● **Consigne 1**
D'après l'article sur la tricherie, en quoi la triche constitue-t-elle une forme de résistance pour Thierry Drumm ? Répondez en une à trois phrases.
● **Consigne 2**
Dans l'article sur la tricherie, quels verbes décrivent, dans la citation sur le parc, ce qui arrive aux solidarités attaquées à coup d'évaluations ?
● **Consigne 3**
Poursuivez l'article sur la tricherie après sa dernière phrase.
++++ Texte fourni ++++
Tricher, c’est permis!

2 septembre 2019
par Raphaël Duboisdenghien
Durée de lecture : 4 min

Pour qu’on cesse de fabriquer un monde où l’homme est un loup pour l’homme, le chercheur en philosophie à l’Université Libre de Bruxelles (ULB) Thierry Drumm publie «Tricher – Fabrications d’intelligence collective à l’école» aux Presses universitaires de Liège.

«C’est le philosophe William James qui m’a rendu capable d’apprendre des tricheurs et tricheuses», raconte l’ancien enseignant du secondaire qui se rappelle le parc jouxtant son établissement avec ses bancs chargés de grappes d’élèves. «C’est là que se maintiennent, que se rafraîchissent, que se guérissent les solidarités attaquées à coup d’évaluations. C’est là que se trouve le temps de discuter de questions brûlantes.»

L’obstacle, c’est l’école

C’est en fonction d’un questionnement pragmatique à la manière de ce philosophe et psychologue étasunien, décédé en 1910, que le chercheur voit dans la tricherie une forme de résistance. Une invitation à imaginer d’autres méthodes pour enseigner.

«La triche apparaît comme une pratique active visant à contourner un obstacle. Cet obstacle, c’est l’école. Qu’est-ce en effet que l’école telle qu’elle procède actuellement sinon un parcours d’obstacles sanctionnant et garantissant l’inégalité de futurs citoyens responsables dont elle fabrique l’autonomie, c’est-à-dire l’isolement?»

«Je voudrais donc faire l’éloge du Tricheur ou de Renard, cette divinité proche parente d’Hermès, et qui seconde toutes celles et tous ceux qui résistent à leur propre définition-fabrication en tant qu’individus isolés dotés de compétences naturelles et mesurables.»
++++ Extraits de données ++++
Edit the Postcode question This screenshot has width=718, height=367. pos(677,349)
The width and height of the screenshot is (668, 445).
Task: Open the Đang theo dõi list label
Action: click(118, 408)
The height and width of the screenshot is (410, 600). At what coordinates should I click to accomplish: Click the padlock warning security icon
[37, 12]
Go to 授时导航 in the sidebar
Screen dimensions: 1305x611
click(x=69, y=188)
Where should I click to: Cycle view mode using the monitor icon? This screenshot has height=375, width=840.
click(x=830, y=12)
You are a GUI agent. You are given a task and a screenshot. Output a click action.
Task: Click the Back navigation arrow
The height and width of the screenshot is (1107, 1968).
++++
● **Production attendue 1**
Pour lui, la triche est une pratique active qui vise à contourner un obstacle, et cet obstacle, c'est l'école. Telle qu'elle procède actuellement, l'école est un parcours d'obstacles qui sanctionne et garantit l'inégalité des futurs citoyens. Elle fabrique aussi leur autonomie, c'est-à-dire leur isolement.

● **Production attendue 2**
se maintiennent, se rafraîchissent, se guérissent

● **Production attendue 3**
«Tricher – Fabrications d’intelligence collective à l’école» par Thierry Drumm. Presses universitaires de Liège – VP 10,55 euros

Imaginer d’autres manières de connaître

Thierry Drumm a observé des tricheries dignes d’une intelligence éblouissante. «Les pratiques des tricheuses et tricheurs fabriquent une expérience où il s’agit plutôt d’explorer des conduits réticulés qui ont comme un air de garennes. Il serait temps que l’école retrouve le chemin de ces savoirs qui n’ont survécu qu’en contrebande. Le tricheur est un expert, il n’a pas le choix. Il doit l’être, alors que le bon élève n’apprend à ses risques et périls qu’une confiance abstraite et obéissante. Une confiance incapable de nourrir ses propres exigences.»

Que dire quand on parle des trucs misérables de la tricherie, de sa tristesse, de sa bassesse, de son entrave à la confiance? «Je répondrai que la triche ne revêt ces caractères qu’aux yeux d’une justice formelle définie par l’égale exposition de tous et toutes à une fabrique de l’intelligence qui, aussi efficace soit-elle, ne mérite nulle confiance. La triche me semble au contraire parfaitement gaie et joyeuse, celles et ceux qui la pratiquent le savent. J’ai vu des tricheurs qui connaissaient pourtant individuellement la réponse. Il s’agit de demander à la triche de nous rendre capables de redéployer d’autres manières de connaître.»

Une pratique managériale s’introduit dans le secondaire

L’école invente la réussite aussi bien que l’échec. Thierry Drumm attire l’attention sur les raisons, les enjeux et les conséquences désastreuses de la fabrication de la connaissance.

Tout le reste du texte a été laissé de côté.